REQUIRED TASK -> Could you return, unchanged, the rows between the one holding "will (461, 512)." and the one holding "Action: pyautogui.click(x=126, y=47)", inclusive?

RECORDS FOR THIS TASK ->
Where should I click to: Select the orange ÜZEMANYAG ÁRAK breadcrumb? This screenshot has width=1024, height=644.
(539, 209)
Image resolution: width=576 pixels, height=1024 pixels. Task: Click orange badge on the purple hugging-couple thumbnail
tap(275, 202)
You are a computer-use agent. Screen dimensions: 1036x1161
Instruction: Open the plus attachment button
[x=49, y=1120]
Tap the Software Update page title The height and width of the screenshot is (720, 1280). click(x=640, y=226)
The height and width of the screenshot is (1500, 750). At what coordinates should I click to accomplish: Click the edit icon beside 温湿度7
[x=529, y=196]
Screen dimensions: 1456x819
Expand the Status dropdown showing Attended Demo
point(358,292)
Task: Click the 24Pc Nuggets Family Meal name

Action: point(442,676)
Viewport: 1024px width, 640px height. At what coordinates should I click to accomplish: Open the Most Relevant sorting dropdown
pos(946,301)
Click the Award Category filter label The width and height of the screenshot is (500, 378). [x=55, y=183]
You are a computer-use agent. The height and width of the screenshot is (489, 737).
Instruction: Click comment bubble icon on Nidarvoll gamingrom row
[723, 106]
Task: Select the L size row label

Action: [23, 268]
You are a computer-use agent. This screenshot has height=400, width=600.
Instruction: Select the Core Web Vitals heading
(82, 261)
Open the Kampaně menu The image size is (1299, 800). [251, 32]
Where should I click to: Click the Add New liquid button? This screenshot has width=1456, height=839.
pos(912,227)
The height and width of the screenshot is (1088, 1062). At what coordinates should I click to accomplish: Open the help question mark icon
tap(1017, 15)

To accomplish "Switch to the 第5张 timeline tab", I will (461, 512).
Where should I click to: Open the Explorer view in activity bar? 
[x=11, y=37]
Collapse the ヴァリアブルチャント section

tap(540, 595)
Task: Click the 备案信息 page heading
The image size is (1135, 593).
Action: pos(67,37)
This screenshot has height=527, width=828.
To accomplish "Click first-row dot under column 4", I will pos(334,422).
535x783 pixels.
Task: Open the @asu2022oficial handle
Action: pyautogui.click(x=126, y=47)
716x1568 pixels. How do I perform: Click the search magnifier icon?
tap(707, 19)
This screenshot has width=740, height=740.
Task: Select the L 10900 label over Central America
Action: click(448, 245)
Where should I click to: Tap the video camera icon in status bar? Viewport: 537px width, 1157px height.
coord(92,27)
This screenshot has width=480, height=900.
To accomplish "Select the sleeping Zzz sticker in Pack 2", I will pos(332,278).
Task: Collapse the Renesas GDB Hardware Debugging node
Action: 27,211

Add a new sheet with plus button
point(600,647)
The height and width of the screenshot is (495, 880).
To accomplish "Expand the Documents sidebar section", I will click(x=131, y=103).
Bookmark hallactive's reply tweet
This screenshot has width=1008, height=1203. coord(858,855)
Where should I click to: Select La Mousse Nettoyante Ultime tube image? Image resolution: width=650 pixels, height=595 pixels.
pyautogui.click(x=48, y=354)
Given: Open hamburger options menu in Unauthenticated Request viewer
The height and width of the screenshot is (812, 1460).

TASK SOLUTION ->
To accomplish "Switch to the 第5张 timeline tab", I will (461, 512).
Where should I click to: Open the Explorer view in activity bar? 
[x=11, y=37]
Collapse the ヴァリアブルチャント section

tap(540, 595)
Task: Click the 备案信息 page heading
The image size is (1135, 593).
Action: pos(67,37)
This screenshot has height=527, width=828.
To accomplish "Click first-row dot under column 4", I will pos(334,422).
535x783 pixels.
Task: Open the @asu2022oficial handle
Action: pyautogui.click(x=126, y=47)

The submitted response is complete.